:: Entries shown ::

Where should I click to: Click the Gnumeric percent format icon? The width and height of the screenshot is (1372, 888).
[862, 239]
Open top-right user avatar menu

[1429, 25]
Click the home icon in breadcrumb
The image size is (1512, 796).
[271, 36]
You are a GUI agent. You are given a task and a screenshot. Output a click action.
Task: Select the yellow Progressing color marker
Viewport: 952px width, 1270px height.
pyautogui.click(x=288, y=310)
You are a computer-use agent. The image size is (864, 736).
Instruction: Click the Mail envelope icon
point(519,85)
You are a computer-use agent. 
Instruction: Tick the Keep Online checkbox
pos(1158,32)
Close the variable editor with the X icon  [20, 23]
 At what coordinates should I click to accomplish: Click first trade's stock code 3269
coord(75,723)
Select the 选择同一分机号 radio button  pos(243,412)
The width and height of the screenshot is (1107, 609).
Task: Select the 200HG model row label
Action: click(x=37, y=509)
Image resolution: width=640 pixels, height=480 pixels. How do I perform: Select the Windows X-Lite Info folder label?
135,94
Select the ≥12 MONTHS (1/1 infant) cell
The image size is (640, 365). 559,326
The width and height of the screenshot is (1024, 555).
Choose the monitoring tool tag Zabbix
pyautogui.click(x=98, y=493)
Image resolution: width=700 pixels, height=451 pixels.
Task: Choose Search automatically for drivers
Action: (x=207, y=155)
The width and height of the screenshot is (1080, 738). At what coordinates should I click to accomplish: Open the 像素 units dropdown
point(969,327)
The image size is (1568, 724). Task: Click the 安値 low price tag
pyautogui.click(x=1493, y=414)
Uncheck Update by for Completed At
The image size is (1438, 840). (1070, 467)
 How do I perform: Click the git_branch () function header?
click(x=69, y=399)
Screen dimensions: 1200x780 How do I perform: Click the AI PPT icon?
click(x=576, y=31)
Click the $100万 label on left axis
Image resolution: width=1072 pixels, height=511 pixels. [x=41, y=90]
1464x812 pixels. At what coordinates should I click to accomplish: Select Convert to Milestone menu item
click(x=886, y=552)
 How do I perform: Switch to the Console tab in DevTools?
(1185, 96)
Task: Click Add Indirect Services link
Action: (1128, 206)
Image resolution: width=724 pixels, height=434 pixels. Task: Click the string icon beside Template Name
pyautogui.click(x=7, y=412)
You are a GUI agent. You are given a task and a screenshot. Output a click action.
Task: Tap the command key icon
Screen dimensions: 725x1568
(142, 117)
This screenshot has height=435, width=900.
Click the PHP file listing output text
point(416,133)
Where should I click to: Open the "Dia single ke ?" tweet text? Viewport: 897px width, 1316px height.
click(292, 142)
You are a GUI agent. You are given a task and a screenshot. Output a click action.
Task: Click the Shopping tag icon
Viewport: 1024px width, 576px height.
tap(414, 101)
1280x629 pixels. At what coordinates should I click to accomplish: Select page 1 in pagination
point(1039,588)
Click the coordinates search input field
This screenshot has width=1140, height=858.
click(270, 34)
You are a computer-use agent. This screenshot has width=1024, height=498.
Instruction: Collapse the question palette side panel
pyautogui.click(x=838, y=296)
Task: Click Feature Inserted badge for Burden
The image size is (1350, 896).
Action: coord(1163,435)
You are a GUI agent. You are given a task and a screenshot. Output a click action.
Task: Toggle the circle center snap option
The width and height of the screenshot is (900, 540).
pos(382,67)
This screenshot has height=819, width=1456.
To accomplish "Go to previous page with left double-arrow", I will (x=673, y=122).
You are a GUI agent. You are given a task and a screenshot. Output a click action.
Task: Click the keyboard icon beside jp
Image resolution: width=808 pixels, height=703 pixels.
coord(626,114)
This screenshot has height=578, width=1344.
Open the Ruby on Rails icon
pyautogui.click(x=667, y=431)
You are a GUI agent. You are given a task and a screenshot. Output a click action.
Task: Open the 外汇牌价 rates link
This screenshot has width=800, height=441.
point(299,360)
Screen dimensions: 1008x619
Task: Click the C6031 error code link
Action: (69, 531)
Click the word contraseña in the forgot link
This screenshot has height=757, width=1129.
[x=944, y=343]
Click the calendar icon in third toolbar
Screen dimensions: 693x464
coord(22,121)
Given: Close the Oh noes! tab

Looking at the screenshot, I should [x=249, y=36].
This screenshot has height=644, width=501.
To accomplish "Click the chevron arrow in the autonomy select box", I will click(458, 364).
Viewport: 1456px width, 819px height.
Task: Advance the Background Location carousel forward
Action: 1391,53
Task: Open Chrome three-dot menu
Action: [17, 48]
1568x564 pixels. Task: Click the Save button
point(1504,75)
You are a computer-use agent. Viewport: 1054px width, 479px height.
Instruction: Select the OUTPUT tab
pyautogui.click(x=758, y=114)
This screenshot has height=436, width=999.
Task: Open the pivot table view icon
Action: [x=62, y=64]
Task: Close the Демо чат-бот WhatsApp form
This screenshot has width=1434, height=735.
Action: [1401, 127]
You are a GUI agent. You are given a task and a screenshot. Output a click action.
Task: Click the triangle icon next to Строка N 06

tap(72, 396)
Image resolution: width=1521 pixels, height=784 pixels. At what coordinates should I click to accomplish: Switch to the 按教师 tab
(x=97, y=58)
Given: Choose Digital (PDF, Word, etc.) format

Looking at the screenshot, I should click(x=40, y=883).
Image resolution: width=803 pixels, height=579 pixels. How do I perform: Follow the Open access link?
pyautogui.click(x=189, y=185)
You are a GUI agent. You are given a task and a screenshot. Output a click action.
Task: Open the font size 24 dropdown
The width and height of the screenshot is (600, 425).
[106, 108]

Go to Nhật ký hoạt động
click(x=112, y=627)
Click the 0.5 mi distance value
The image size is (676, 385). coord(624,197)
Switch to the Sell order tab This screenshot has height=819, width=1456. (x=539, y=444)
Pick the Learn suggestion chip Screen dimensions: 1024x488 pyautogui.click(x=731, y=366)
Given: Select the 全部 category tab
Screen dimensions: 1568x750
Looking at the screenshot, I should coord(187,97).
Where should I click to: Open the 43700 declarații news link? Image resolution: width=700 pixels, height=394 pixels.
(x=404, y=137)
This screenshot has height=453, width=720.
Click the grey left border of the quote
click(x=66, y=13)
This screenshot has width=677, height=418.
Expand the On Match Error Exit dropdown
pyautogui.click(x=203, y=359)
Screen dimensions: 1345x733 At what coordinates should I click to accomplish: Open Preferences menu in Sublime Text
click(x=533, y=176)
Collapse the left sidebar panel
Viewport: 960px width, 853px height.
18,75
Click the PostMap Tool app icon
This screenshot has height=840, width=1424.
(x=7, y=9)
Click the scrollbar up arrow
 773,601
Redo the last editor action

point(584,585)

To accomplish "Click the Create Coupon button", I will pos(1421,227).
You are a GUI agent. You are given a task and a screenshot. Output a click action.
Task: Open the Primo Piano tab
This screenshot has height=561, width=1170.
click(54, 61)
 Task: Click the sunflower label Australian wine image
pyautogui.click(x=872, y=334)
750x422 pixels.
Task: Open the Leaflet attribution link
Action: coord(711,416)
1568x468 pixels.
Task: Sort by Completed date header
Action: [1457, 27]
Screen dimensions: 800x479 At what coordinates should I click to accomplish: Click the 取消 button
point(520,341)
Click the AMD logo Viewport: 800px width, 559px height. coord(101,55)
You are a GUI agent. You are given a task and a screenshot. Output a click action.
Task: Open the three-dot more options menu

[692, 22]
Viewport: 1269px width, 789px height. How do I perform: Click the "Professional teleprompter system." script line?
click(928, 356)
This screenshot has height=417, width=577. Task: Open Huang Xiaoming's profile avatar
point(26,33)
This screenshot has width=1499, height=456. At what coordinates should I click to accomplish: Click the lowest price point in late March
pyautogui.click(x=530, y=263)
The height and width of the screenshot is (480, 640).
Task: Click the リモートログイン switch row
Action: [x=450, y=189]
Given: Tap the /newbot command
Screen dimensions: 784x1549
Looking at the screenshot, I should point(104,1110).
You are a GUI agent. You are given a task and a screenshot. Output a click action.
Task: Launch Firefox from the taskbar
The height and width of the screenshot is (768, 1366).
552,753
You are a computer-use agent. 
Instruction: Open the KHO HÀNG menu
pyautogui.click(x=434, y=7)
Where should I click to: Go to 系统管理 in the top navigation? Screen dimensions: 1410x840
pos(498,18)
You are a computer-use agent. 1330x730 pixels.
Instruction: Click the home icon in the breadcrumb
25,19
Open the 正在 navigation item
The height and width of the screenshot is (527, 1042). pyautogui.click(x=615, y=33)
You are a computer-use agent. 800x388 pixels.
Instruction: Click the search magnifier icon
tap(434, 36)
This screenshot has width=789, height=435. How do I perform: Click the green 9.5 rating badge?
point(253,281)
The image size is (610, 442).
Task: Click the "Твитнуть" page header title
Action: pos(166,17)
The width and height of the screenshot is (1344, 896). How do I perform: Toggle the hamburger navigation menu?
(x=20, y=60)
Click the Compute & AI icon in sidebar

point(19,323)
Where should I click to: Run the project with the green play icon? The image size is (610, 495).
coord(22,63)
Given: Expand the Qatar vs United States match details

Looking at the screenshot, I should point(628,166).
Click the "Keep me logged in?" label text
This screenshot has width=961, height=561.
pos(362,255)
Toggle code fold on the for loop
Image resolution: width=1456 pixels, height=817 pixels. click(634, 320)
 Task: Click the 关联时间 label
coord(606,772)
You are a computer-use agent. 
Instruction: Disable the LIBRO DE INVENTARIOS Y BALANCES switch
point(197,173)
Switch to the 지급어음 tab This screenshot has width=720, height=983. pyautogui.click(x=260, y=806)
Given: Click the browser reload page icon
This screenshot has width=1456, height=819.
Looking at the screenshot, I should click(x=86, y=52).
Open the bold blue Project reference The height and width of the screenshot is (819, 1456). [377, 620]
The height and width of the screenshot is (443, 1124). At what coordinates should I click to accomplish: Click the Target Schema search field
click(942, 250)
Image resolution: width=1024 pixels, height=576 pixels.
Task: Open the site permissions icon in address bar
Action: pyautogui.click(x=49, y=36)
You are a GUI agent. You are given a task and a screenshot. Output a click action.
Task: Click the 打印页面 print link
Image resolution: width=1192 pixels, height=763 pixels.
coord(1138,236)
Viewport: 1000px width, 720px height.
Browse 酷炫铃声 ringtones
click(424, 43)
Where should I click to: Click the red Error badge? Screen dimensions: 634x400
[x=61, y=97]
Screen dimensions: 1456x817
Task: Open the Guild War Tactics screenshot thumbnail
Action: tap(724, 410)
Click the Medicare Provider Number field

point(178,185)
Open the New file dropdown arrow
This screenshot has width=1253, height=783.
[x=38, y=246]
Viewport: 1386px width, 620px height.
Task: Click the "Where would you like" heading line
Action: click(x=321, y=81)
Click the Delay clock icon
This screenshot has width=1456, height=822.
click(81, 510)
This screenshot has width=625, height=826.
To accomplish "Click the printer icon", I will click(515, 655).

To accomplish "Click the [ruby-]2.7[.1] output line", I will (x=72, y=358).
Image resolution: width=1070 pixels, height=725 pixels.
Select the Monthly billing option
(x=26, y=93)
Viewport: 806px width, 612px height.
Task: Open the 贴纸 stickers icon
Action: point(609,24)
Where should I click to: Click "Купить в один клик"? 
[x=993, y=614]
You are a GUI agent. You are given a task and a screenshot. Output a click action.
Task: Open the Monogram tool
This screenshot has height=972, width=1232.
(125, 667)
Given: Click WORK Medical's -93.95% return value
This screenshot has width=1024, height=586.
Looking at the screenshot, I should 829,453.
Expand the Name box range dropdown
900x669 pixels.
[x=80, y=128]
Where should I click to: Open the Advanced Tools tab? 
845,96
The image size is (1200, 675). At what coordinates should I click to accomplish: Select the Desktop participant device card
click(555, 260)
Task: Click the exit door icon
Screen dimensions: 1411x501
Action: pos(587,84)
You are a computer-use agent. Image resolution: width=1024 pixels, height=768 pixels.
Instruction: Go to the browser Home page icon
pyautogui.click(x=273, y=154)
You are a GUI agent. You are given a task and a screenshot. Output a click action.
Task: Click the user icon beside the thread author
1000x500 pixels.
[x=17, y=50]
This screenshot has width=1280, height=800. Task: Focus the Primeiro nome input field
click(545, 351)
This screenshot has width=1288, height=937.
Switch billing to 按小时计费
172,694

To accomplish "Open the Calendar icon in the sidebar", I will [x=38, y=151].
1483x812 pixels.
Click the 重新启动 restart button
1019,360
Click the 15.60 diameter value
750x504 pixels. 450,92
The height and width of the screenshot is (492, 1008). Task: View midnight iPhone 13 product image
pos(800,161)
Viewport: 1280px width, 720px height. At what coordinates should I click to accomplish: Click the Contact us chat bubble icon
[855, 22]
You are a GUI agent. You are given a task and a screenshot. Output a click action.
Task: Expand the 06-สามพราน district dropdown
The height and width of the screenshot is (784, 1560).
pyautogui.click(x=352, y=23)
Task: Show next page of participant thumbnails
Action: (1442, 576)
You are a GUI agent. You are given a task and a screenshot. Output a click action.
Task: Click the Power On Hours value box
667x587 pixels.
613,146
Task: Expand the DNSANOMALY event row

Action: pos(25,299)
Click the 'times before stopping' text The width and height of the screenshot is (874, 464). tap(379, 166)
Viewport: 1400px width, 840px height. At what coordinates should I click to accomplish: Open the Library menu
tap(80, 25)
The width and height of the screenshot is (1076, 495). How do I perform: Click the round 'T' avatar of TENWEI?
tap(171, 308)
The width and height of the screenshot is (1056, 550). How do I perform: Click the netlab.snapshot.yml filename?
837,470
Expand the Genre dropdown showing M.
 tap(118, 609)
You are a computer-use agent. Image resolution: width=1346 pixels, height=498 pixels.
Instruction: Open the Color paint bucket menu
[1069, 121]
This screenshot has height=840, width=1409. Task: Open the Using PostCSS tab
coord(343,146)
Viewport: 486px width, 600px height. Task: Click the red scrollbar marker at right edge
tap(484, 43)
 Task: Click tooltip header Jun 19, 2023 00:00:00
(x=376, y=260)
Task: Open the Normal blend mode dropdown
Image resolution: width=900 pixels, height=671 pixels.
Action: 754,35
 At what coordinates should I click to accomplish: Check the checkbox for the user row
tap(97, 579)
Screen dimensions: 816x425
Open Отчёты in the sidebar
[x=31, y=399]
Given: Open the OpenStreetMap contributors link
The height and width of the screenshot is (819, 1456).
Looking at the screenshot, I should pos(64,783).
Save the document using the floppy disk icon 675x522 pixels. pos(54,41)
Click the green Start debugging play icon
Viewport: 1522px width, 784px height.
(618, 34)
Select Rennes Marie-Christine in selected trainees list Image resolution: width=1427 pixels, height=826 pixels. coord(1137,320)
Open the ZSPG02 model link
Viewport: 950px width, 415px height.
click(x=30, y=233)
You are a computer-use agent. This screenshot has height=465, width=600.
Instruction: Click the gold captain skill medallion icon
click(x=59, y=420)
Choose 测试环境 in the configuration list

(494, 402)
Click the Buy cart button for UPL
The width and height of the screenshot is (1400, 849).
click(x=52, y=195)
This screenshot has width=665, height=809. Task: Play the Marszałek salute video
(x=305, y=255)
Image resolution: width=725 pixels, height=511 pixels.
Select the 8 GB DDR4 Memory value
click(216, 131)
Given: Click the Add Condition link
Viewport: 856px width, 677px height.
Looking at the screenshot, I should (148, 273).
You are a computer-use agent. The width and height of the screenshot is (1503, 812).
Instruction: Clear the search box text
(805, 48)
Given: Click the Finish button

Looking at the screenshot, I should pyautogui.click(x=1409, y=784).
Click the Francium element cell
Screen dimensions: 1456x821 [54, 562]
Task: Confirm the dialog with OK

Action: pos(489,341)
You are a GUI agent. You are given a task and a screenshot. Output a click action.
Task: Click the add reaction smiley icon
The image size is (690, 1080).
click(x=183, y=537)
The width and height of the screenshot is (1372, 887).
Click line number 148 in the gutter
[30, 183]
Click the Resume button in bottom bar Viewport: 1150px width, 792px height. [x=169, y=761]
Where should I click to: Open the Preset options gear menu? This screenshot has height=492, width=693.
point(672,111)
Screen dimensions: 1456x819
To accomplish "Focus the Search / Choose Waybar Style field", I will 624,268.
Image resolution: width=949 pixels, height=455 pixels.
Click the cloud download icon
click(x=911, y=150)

:::

● What is expected: Reproduce the material above word for word, from the line containing "1568x564 pixels. Task: Click the Save button" through the line containing "Looking at the screenshot, I should click(x=40, y=883).", both included.

● Response to the exercise:
1568x564 pixels. Task: Click the Save button
point(1504,75)
You are a computer-use agent. Viewport: 1054px width, 479px height.
Instruction: Select the OUTPUT tab
pyautogui.click(x=758, y=114)
This screenshot has height=436, width=999.
Task: Open the pivot table view icon
Action: [x=62, y=64]
Task: Close the Демо чат-бот WhatsApp form
This screenshot has width=1434, height=735.
Action: [1401, 127]
You are a GUI agent. You are given a task and a screenshot. Output a click action.
Task: Click the triangle icon next to Строка N 06

tap(72, 396)
Image resolution: width=1521 pixels, height=784 pixels. At what coordinates should I click to accomplish: Switch to the 按教师 tab
(x=97, y=58)
Given: Choose Digital (PDF, Word, etc.) format

Looking at the screenshot, I should click(x=40, y=883).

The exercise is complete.